[WORK TASK] Find the number of lines below in which the word "agent" occurs. Write only that number.

PROVIDED RECORDS Block Start

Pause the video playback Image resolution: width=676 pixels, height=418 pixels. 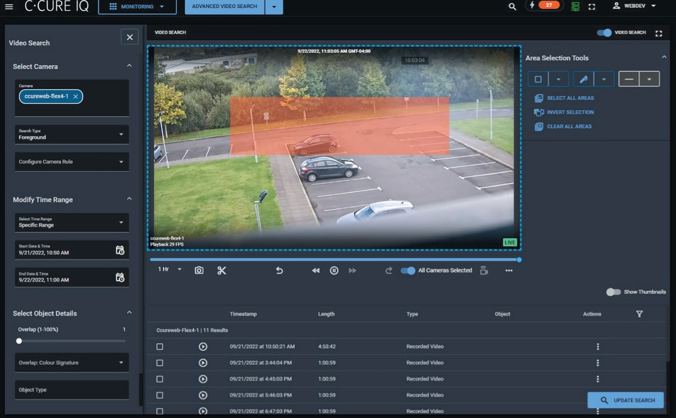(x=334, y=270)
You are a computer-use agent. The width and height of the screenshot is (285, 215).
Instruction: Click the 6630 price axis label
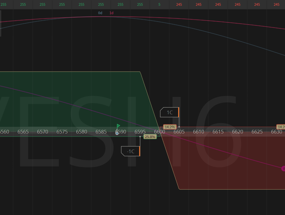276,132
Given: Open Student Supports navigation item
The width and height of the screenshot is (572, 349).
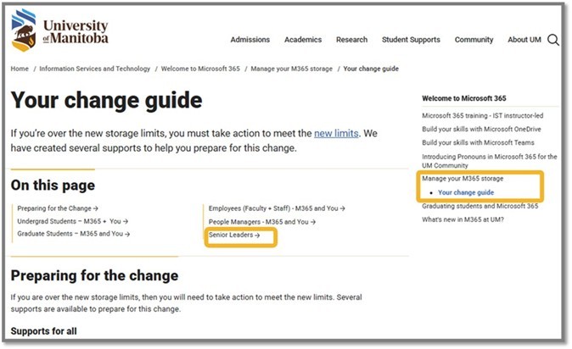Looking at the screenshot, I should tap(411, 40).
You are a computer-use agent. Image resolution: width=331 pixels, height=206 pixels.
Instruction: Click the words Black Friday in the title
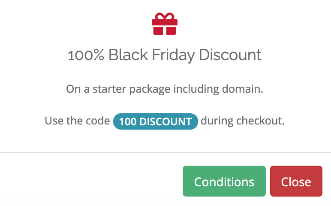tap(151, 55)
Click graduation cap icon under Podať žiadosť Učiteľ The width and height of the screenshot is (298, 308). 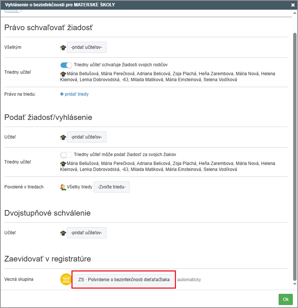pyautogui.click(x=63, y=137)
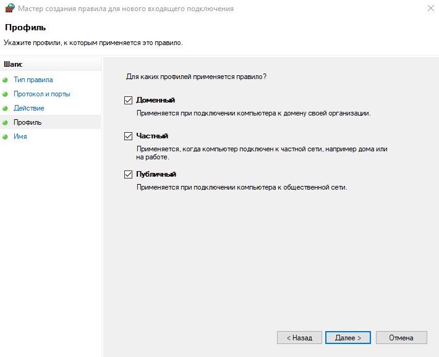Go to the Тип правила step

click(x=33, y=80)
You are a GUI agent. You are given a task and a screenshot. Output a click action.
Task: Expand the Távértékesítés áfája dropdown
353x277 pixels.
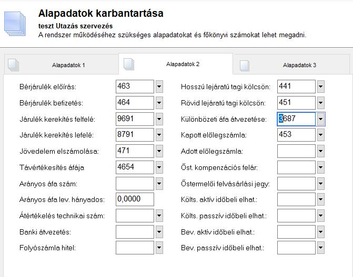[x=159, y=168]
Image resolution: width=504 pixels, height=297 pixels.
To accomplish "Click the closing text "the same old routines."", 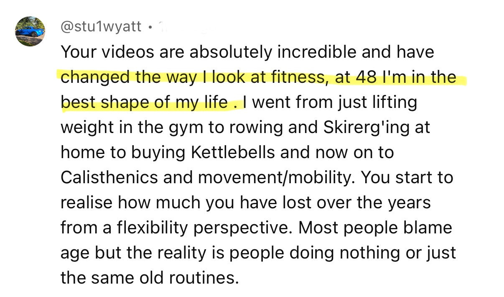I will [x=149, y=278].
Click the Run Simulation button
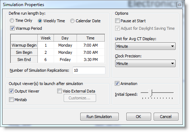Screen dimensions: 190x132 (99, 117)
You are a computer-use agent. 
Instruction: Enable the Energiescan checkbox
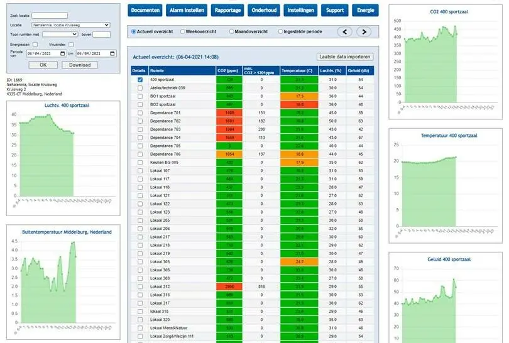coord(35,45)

PROVIDED RECORDS Block End

[EXERCISE RESULT] 4